Friday, February 5, 2016



I let go of you today. Even though I wish I wouldn't have had to. That I could run away with you. That I could have been honest. That you would have accepted me.  That it was not so much separation in our relationship. Without you, will I even be myself? I let go of you today. Though I loved you so much. I still love you so much. The one who came in and ruined every terrible thing I'd ever done to myself. Now you seem so far away. Thought I hid from you, you got the real me. I cry in my room. For you. For us. For my imagination and how it ran wild with thoughts of you for so many months.
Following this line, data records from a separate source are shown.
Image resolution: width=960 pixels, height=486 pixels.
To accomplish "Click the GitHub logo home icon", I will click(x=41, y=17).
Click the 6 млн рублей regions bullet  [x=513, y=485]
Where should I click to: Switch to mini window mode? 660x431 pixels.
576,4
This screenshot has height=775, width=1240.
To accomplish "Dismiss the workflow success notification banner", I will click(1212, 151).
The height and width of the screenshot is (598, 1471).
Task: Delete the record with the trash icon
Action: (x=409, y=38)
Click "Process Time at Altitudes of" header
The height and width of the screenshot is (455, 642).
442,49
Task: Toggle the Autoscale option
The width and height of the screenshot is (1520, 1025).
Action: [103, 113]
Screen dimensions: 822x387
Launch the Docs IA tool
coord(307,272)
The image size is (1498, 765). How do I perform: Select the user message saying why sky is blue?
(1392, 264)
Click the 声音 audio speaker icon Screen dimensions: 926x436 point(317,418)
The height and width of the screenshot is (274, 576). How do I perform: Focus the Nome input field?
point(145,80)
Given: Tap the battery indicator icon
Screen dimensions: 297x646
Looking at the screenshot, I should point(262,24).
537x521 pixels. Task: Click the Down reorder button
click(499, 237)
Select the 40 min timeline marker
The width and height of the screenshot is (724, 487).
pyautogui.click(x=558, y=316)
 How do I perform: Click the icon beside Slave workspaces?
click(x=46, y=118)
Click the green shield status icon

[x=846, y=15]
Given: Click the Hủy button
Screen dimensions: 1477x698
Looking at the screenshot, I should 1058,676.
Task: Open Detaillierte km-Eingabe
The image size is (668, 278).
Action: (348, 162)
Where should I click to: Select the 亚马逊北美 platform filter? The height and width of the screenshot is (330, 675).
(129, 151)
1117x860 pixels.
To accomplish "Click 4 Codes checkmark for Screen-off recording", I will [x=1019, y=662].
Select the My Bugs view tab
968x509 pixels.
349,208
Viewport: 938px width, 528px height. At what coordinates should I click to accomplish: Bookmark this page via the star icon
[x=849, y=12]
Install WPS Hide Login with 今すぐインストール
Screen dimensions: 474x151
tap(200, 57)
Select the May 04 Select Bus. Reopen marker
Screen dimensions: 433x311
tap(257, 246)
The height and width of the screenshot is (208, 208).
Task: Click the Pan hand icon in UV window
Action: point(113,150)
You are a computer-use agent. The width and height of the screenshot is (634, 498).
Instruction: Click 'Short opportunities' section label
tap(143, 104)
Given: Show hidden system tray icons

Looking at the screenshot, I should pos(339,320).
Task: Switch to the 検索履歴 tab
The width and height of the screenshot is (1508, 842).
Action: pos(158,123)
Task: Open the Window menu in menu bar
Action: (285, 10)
I leave it up to you now. If you all find me in my sorrow. I know you loved and I loved you. I know I loved you even though I lied and hid from you. You were my dream. You mended my broken heart. So I lay here and cry for you. My beautiful angle. Forgive me. Remember my eyes. I've never been so heartbroken while in love. I guess this is it.  Want to sit and wait for you again. But love never knocks like that. I can't have everything. I have to live this life. I can't run away with you, you even said that. Yet at the beginning. You said we were in two different places in our lives. You deserve to live and I must go live as well. You were my angel and my god. You. Me. We. I'll cry this all out. So much beauty in your eyes. So much anger in your touch. We could have. We couldn't. Send in the clowns, my love. We never had a song because you hate music. We never danced. But I'll remember your walk, the way you smile and smelled and your hands. That voice, man that voice. Carry on, Agent. Don't forget about me. Don't forget to say goodbye. Because I am too afraid. Maybe we broth were too afraid. I made a choice tonight. Not to stare at your pictures or your messages any more. I'll always be what you made me. Fuck. I hate hate.